*Testo da leggere*.
===============

II) rivelatore specifico per una determinata pellicola o universale? La risposta è abbastanza ovvia: chi usa prevalentemente lo stesso tipo di pellicola, sceglierà il rivelatore che la casa madre ha elaborato appositamente, anche se quelli generali, se di buona marca, non hanno molto da invidiare, come vedremo.
In base alle caratteristiche, i rivelatori si possono suddividere in:
a. rivelatori a grana media-fine o universali sono abbastanza rapidi ed accurati. Sfruttano tutta la sensibilità della pellicola e possono essere impiegati per qualsiasi tipo e formato di film. Un esempio è il Kodak D-76
b.rivelatori ad azione rapida più veloci di quelli universali, impiegati dai laboratori fotografici dei giornali e delle agenzie di stampa. Forniscono in breve tempo negative con contrasto maggiore e grana alquanto grossa. Consigliati per lo sviluppo di pellicole molto morbide e per il trattamento delle negative molto sottoesposte. Un esempio è il Kodak D-19
c. rivelatori a grana fine vengono impiegati specialmente per le pellicole 35mm. Con questi rivelatori è necessario aumentare l’esposizione della pellicola di 1/2 diaframma, a seconda del tipo di rivelatore usato. Un esempio è il Kodak Microdol. Molti confondono questi “fine grain” con i finegranulanti, ma sono cose completamente diverse, non assimilabili e per scopi diversi. I finegranulanti svolgono una azione di solvente sull’argento riducendo gradualmente le dimensioni dei grani (e di conseguenza diminuendo la definizione e pelando le luci). I fine grain “spezzettano” i grani dando la sensazione di una grana più fine ed essendo (in genere) fortemente compensatori consentono di “tirare” le pellicole. Un esempio di finegranulante è l’Ilford Perceptol.

===============

*Dati estratti*.
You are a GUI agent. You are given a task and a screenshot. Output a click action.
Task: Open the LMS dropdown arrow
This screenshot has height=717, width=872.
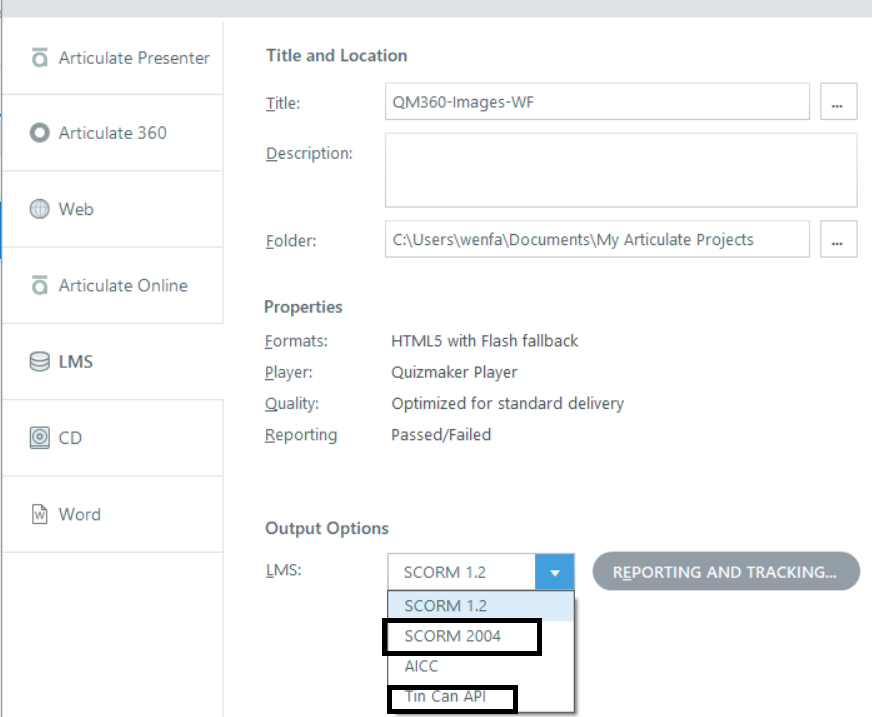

===============

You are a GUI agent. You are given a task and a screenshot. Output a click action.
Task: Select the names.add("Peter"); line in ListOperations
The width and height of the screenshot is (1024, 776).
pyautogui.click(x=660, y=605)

===============

*Esercizio assegnato 1*. Trascriva dal testo sui rivelatori fotografici il passo da "II) rivelatore specifico" a "invidiare, come vedremo.".
*Esercizio assegnato 2*.
Risponda alle seguenti domande in base al testo sui rivelatori fotografici.
(a) Quale prodotto Kodak è citato come esempio di rivelatore a grana media-fine o universale?
(b) Da chi vengono impiegati i rivelatori ad azione rapida?
(c) Di quanto occorre aumentare l'esposizione della pellicola con i rivelatori a grana fine?
*Esercizio assegnato 3*. Prosegua il testo sui rivelatori fotografici a partire dalla sua ultima frase.

*Risultato 1*.
II) rivelatore specifico per una determinata pellicola o universale? La risposta è abbastanza ovvia: chi usa prevalentemente lo stesso tipo di pellicola, sceglierà il rivelatore che la casa madre ha elaborato appositamente, anche se quelli generali, se di buona marca, non hanno molto da invidiare, come vedremo.

*Risultato 2*.
(a) Il Kodak D-76.
(b) Dai laboratori fotografici dei giornali e delle agenzie di stampa.
(c) Di 1/2 diaframma, a seconda del tipo di rivelatore usato.

*Risultato 3*.
d. rivelatori a grana ultrafine producono una grana ancora più fine, richiedono però un aumento di esposizione da uno a due diaframmi. Esempi sono il Kodak D-25 e il Paterson Acutol S
e. rivelatori ad alto contrasto si utilizzano per lavori di riproduzione e per effetti grafici. Esempi sono il Kodak D-8 e il Kodak D-11
f. rivelatori tropicali consentono di sviluppare con temperature sino a 32°C. Di solito, a questa temperatura la gelatina della pellicola potrebbe staccarsi dal supporto. Comunque, con un pò di attenzione nel mantenere la temperatura al di sotto di tale valore, si può ottenere un ottimo sviluppo della pellicola. Questi rivelatori vanno però impiegati solo in casi estremi, in particolare quando l’uso del tipo universale non è possibile. Un esempio è il Kodak DK-15
Altro tipo di suddivisione si può fare in base al Campo di Luminanza del Soggetto (CLS) che si vuole ottenere:
I. rivelatori normali Corrispondono alla precedente categoria a., grana media-fine, questi rivelatori sono adatti a sviluppare pellicole su cui abbiamo impresso fotografie che abbiano una “normale” scala tonale, quella compresa cioè fra i cinque e i sei diaframmi fra le basse e le alte luci, quando cioè il Campo di Luminanza del Soggetto (CLS) vada a coprire l’intervallo di Latitudine di Posa (LdP) più comune nelle normali pellicole. I rappresentanti più famosi appartenenti a questa categoria sono senza dubbio il D76 Kodak/ ID11 Ilford/ S-38 Ornano sia concentrato che diluito nella proporzione 1+1 oltre al sempre verde Rodinal nella concentrazione sia 1+25 che in quella 1+50.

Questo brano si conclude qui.